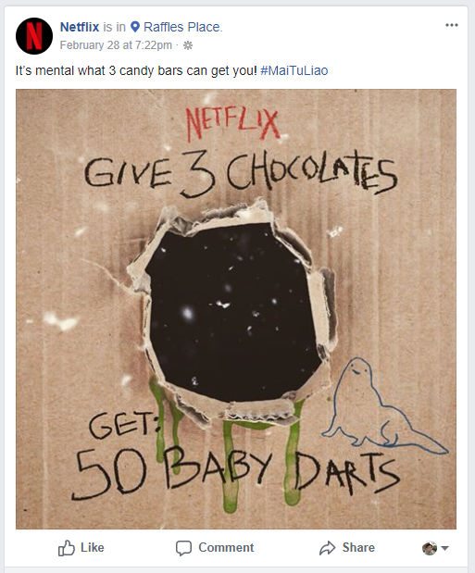Click the location pin icon
The width and height of the screenshot is (475, 573).
135,27
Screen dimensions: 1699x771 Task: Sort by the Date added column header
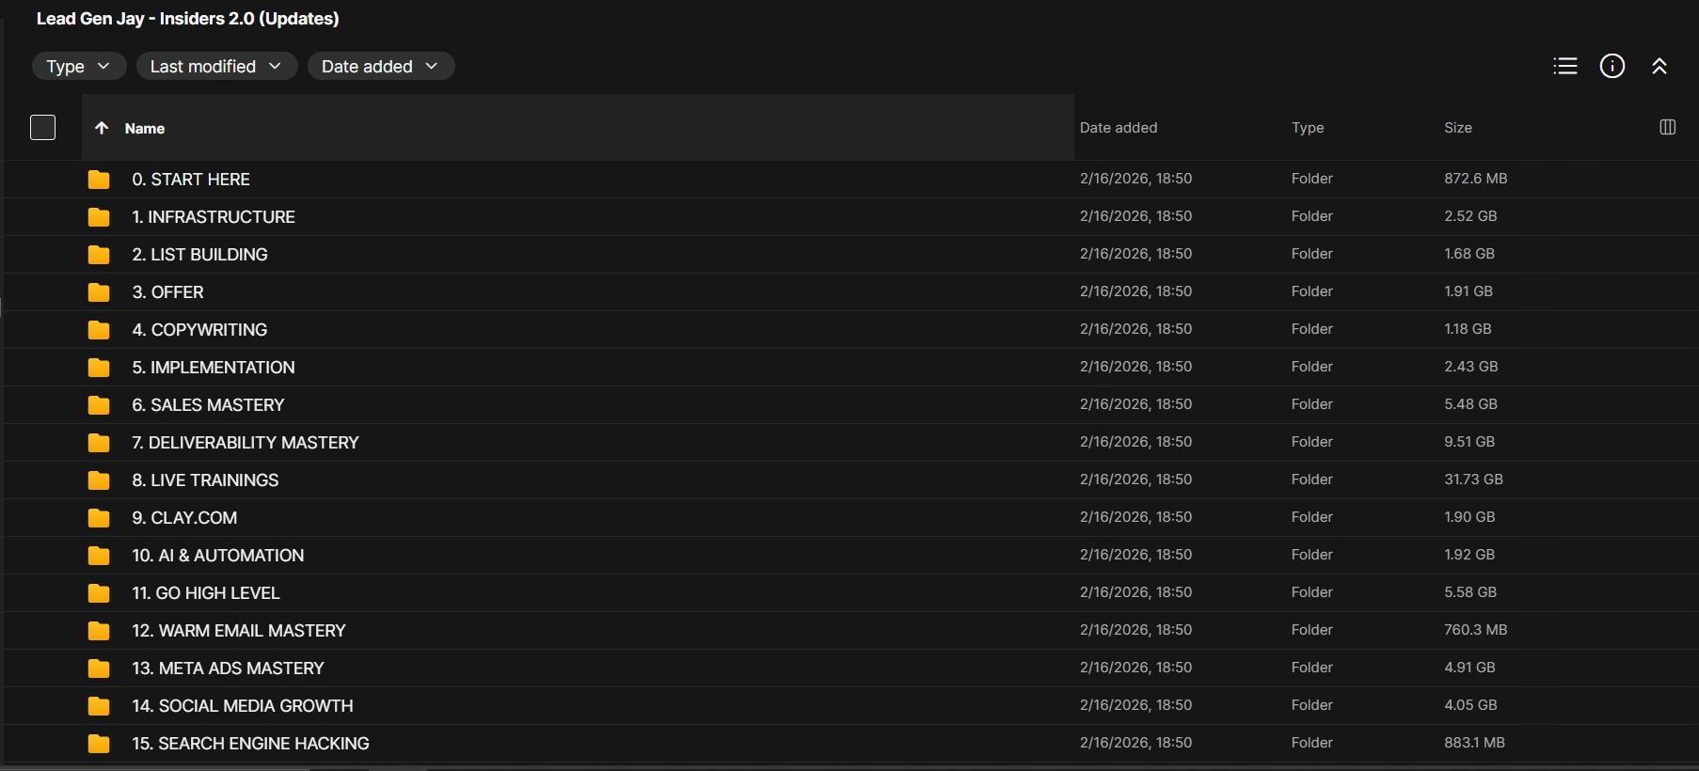pyautogui.click(x=1118, y=128)
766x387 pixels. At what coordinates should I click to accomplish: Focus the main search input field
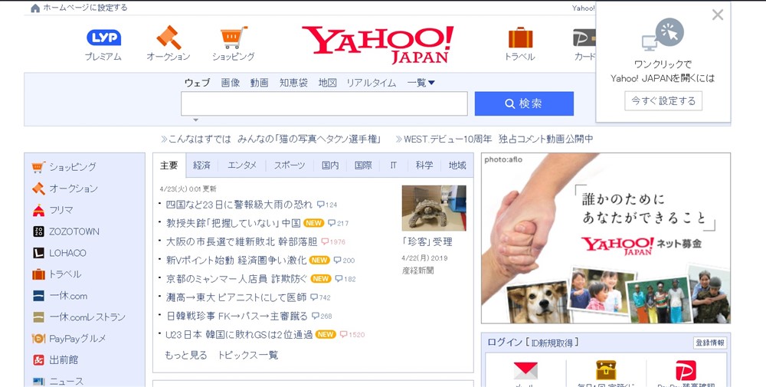324,103
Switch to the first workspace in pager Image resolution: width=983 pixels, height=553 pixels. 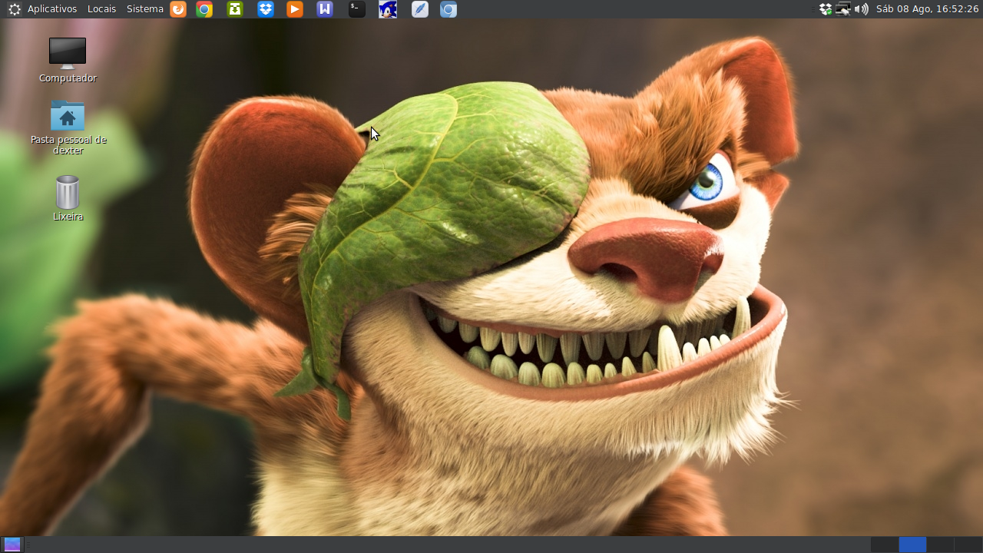(884, 545)
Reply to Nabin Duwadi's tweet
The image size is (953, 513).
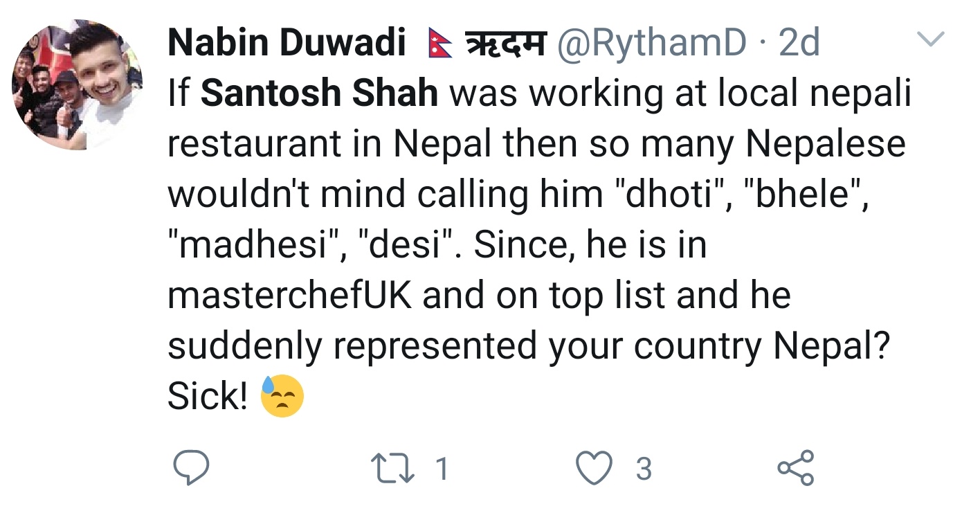[190, 469]
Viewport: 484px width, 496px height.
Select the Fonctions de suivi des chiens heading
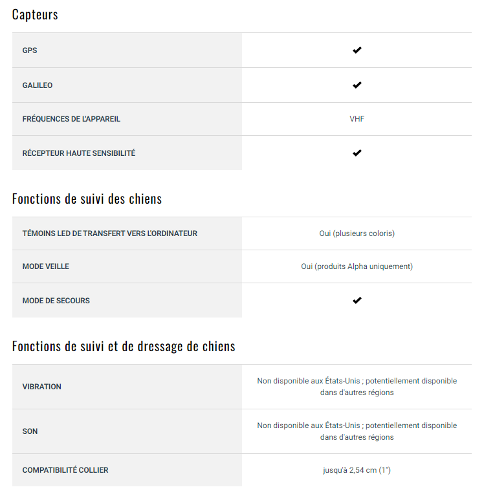click(x=87, y=199)
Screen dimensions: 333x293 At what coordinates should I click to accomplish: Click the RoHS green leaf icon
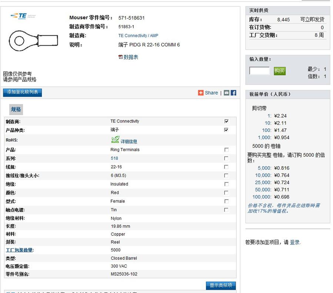coord(115,140)
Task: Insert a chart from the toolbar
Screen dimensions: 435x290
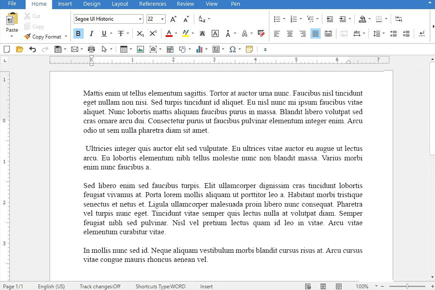Action: click(x=201, y=49)
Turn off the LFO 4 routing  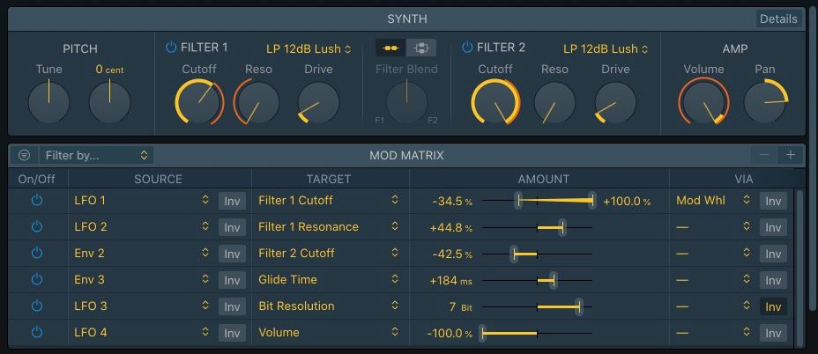(x=36, y=333)
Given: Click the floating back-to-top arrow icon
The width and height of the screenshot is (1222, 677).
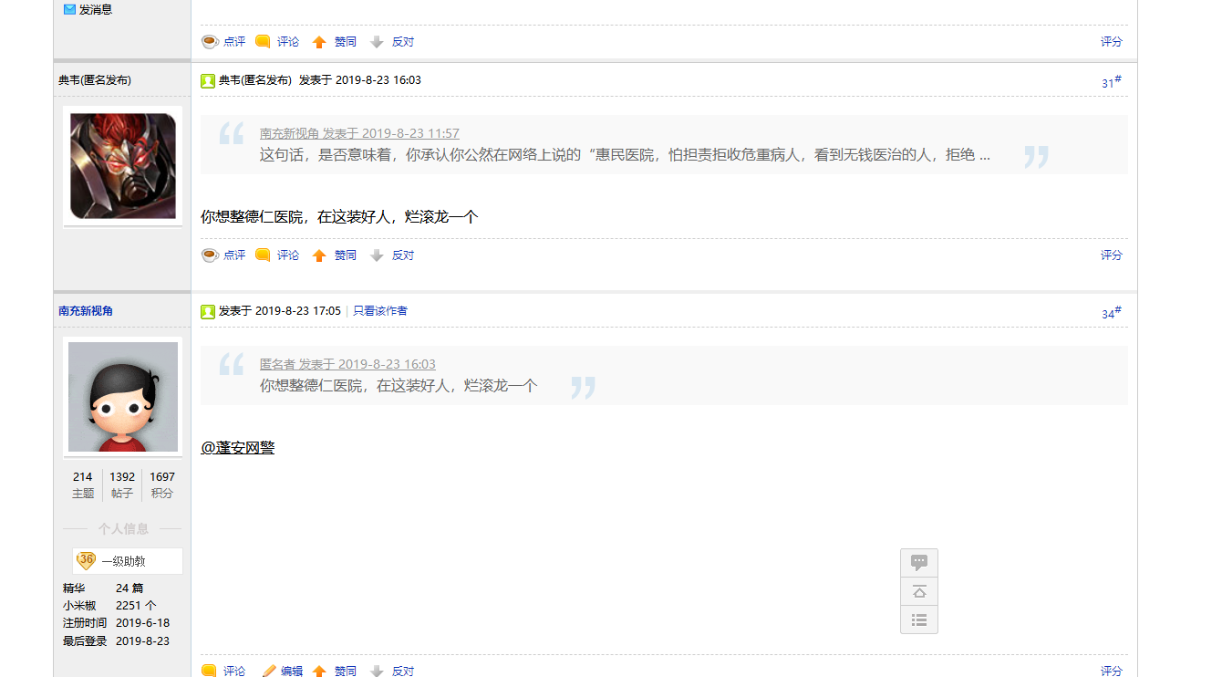Looking at the screenshot, I should [x=918, y=591].
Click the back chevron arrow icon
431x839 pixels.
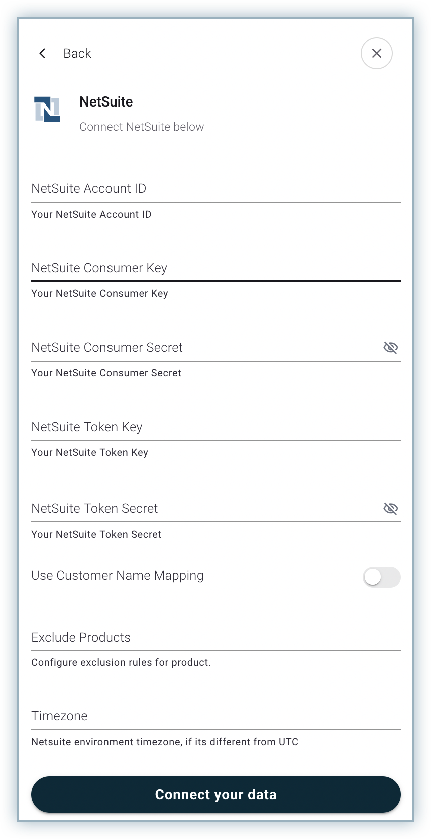[43, 53]
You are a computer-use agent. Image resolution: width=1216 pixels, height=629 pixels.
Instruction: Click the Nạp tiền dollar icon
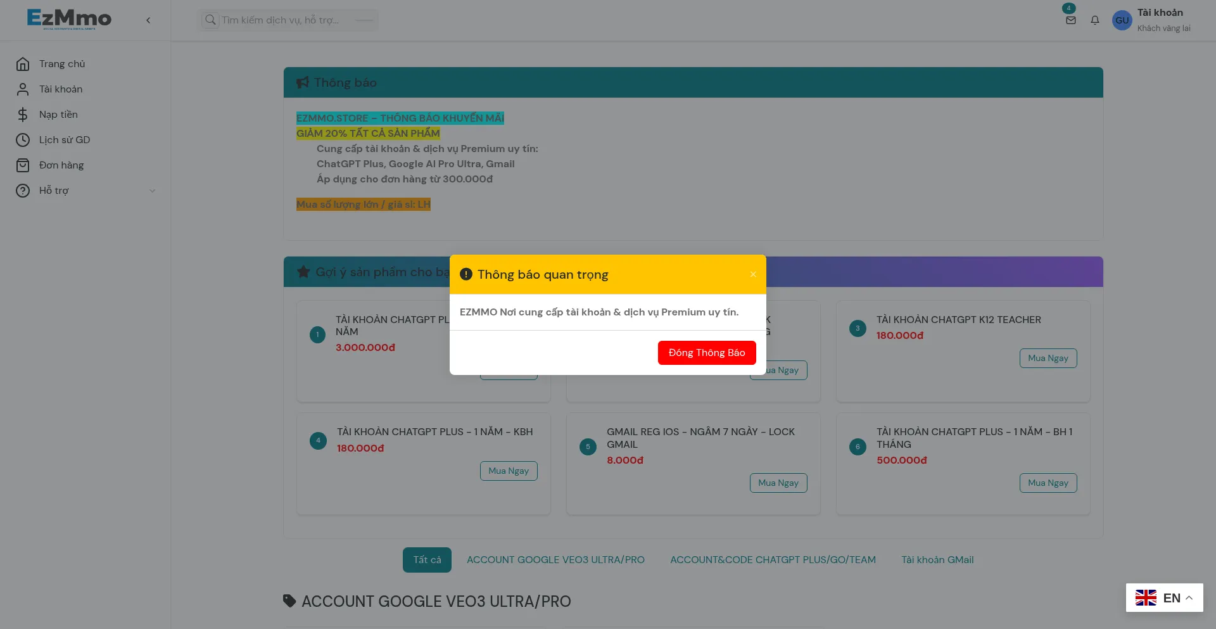23,115
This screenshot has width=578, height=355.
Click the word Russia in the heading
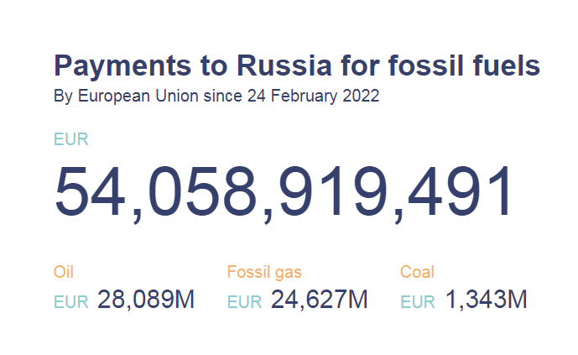click(x=284, y=65)
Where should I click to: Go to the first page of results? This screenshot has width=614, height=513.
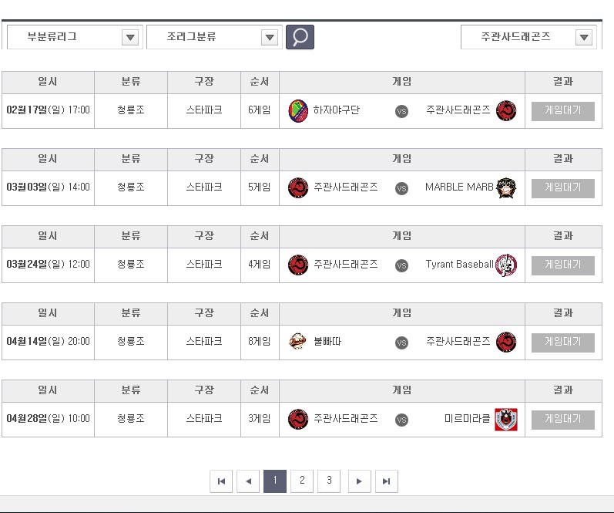(221, 481)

--*--

• [PROMPT]: Would you print, exactly as they appear, the lines from the line with "431x839 pixels." through the end of the entries above, leaving out the pictures?

• [ANSWER SECTION]:
431x839 pixels.
[43, 53]
You are a computer-use agent. Image resolution: width=1216 pixels, height=629 pixels.
Instruction: Click the Nạp tiền dollar icon
23,115
This screenshot has width=578, height=355.
Click the word Russia in the heading
click(x=284, y=65)
Where should I click to: Go to the first page of results? This screenshot has width=614, height=513.
(221, 481)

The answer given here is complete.